抽出テキスト:
= = =
概要
「艦隊これくしょん」を原作としたTRPG。サイコロ・フィクションシステムを使用している。
プレイヤーは多数用意されている艦娘から一人を選んで担当し(重複はできない)、一般的なRPGでいうパーティに該当する「艦隊」を結成する。
キャラ物TRPGらしく、オリジナル艦娘を作る事は(少なくとも公式ルール上は)できず、所謂「プレロールドキャラクター」しか使えない。カスタマイズも初期個性の「フリー」枠を埋める事のみ可能。ただし性格的には、プレイヤーのイメージやプレイ中に生まれた展開を反映した、マイ艦娘へのイメージを投影しても構わないというか推奨(そもそも原作でも、同じ艦娘が複数登場するし)。
ゲームマスター(提督)は、艦隊が所属する鎮守府の提督役となり、艦隊に命令を出したりするほか、模擬戦で対戦するほかの艦隊の艦娘、深海棲艦、鎮守府を取り巻く一般人なども演じる。
※プレロールドキャラクター:作者やGMが用意した「作成済キャラクター」の事。「プレロールド」とは「サイコロを振って決める能力値」に対し「既にふり終えている(既に決まっている)」と言う意味。能力値決めにサイコロを使わないTRPGでも、作者やGMが用意したキャラクターなら伝統的にそう呼ばれている。
派生作品としての設定
あくまで派生公式としての見解であり、この例に沿ってないケースもあるが参考程度に。
・原作では1つの鎮守府(≒サーバー)に提督が大勢所属しているが、こちらでは提督1人ごとに鎮守府1つといった感じで構成される例が多い。大惨事表を使ってランダムに設定する事もできる。
・鎮守府のなかには、旅館型、療養所型、あまりにも奇妙で周辺住民とのコミュニケーションに苦労する型などもある。というか、基本ルールブックである『着任ノ書』掲載リプレイの鎮守府も「まぼろしの富士見温泉」。
・PC艦娘は1つの艦隊を構成するが、(プレイヤーを集める都合上)6人未満である事が多い。そして艦隊名も大惨事表の出番。
・鎮守府に所属する艦娘の人数は、原作(プレイを進めると数十~百隻以上)と比べると少ない傾向があり、PC艦娘しか所属していない鎮守府もありえる。公式リプレイでは、「神聖ラバウル警備府」では5人(うち1人は登場せず)、「栄光なき極楽泊地」には3人しかいない。「まぼろしの富士見温泉」では6個艦隊を擁しているが、第六艦隊は4人構成である。
・艦娘は、その正体や由来は深い機密の霧に包まれている。「あの戦争」とも呼ばれる大戦を戦った艦船の記憶を持つが、記憶の濃淡には差が大きい。
・妖精さんは、艦娘よりさらに謎が多く、「何なのかさっぱり分かりません」とのこと。
= = =
記録データ:
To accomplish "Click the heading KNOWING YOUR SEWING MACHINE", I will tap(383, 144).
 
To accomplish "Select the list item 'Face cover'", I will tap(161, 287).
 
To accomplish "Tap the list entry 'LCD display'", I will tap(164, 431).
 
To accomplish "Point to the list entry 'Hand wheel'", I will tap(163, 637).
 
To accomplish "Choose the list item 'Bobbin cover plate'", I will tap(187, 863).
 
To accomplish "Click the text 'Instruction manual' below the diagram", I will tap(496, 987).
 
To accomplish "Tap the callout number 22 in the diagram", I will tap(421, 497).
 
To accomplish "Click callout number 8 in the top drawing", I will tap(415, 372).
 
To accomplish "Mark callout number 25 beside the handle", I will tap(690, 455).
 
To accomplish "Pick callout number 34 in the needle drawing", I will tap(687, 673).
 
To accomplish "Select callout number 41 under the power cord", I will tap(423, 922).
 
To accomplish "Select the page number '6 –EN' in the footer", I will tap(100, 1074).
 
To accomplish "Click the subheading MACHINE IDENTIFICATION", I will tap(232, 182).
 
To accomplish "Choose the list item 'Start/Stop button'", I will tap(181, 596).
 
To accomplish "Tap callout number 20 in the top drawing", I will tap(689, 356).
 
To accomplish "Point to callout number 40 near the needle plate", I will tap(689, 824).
= = =
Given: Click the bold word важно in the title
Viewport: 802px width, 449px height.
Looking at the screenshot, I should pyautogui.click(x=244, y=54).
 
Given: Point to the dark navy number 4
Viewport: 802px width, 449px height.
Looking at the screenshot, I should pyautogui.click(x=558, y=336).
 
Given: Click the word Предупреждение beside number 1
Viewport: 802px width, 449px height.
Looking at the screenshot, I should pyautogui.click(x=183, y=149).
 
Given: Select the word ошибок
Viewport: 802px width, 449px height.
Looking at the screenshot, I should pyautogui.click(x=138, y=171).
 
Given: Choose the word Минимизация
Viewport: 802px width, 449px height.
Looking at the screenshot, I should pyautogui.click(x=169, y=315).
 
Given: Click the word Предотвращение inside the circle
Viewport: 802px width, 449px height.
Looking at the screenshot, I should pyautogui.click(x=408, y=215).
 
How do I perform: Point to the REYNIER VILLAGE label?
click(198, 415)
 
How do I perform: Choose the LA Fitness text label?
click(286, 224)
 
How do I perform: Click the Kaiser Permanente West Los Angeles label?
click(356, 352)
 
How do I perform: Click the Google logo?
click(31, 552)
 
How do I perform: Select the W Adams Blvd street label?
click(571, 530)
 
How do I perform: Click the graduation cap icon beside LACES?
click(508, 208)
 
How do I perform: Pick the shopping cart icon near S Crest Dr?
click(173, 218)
= = =
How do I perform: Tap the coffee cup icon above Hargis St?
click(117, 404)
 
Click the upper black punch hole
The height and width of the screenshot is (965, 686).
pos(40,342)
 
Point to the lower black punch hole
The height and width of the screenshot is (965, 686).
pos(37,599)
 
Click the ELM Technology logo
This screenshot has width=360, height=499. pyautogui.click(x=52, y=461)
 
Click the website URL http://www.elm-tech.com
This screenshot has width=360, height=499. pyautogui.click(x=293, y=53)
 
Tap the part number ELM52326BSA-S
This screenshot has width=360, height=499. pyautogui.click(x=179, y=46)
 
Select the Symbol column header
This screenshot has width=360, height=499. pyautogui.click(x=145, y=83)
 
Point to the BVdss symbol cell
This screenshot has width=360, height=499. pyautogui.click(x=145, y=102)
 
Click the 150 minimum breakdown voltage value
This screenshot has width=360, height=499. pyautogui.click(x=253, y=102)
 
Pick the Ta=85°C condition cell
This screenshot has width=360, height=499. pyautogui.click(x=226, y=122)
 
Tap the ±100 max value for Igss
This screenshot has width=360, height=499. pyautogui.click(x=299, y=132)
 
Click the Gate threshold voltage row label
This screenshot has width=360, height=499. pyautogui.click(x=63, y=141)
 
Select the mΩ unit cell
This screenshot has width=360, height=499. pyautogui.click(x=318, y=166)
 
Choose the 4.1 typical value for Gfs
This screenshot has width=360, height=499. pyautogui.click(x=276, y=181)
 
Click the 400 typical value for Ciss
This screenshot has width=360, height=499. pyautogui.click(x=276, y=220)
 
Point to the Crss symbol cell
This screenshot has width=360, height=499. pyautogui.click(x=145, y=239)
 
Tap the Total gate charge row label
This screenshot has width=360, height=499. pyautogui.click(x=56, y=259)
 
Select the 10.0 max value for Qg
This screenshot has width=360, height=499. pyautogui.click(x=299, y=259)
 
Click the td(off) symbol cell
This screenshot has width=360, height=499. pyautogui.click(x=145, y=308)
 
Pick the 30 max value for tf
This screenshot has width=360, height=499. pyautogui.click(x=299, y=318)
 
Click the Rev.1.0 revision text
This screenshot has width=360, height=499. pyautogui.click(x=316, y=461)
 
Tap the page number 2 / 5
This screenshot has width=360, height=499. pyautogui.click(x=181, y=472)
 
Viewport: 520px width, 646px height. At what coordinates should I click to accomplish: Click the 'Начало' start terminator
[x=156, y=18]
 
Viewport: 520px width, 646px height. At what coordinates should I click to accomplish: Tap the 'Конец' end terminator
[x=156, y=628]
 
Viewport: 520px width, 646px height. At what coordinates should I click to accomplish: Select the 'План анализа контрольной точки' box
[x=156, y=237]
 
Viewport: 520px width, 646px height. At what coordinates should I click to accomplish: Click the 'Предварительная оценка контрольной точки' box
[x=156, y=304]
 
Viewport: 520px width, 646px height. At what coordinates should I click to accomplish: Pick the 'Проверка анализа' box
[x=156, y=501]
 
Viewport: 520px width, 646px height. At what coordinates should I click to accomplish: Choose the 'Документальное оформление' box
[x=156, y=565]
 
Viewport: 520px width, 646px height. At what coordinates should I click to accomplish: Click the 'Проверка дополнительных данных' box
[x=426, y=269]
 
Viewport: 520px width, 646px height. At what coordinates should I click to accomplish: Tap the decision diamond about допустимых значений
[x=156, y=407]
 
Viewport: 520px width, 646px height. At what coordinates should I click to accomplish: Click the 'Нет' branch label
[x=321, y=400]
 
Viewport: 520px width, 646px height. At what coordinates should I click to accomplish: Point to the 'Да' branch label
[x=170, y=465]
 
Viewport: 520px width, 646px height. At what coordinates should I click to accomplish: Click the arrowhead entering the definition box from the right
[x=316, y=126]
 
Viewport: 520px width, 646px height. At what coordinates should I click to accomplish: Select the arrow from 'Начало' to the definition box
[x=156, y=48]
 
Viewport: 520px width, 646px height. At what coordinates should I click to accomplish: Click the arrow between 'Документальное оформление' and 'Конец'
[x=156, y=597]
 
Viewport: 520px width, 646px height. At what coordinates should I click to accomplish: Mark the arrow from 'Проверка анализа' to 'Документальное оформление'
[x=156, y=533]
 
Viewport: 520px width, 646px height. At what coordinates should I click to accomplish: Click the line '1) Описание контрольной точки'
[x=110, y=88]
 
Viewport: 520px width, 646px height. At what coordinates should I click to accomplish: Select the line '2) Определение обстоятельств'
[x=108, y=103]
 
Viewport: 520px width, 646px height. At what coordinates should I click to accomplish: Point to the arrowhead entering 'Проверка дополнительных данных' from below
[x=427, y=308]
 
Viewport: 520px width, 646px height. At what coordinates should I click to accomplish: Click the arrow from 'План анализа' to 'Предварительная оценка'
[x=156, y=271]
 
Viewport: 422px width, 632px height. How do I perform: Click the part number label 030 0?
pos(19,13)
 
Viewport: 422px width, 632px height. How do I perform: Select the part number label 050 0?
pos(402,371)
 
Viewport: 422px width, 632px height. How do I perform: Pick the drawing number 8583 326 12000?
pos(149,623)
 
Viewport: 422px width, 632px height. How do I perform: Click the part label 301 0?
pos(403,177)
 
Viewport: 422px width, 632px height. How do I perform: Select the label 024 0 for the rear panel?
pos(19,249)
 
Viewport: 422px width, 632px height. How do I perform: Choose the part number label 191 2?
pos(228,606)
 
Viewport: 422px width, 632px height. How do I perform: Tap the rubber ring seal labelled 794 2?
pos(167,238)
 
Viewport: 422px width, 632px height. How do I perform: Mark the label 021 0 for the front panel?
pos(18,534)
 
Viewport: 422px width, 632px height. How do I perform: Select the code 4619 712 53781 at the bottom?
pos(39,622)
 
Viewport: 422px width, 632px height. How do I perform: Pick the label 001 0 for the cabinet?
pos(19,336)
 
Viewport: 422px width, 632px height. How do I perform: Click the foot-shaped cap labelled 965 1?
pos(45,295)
= = =
実行する課題:
艦隊これくしょんのTRPGに関する抽出テキストを読み、次の問いに答えてください。
1. このTRPGが使用しているシステムの名前は何ですか。
2. 基本ルールブックの書名は何ですか。
3. 公式リプレイの「栄光なき極楽泊地」には艦娘が何人いますか。

回答:
1. サイコロ・フィクションシステムです。
2. 『着任ノ書』です。
3. 3人です。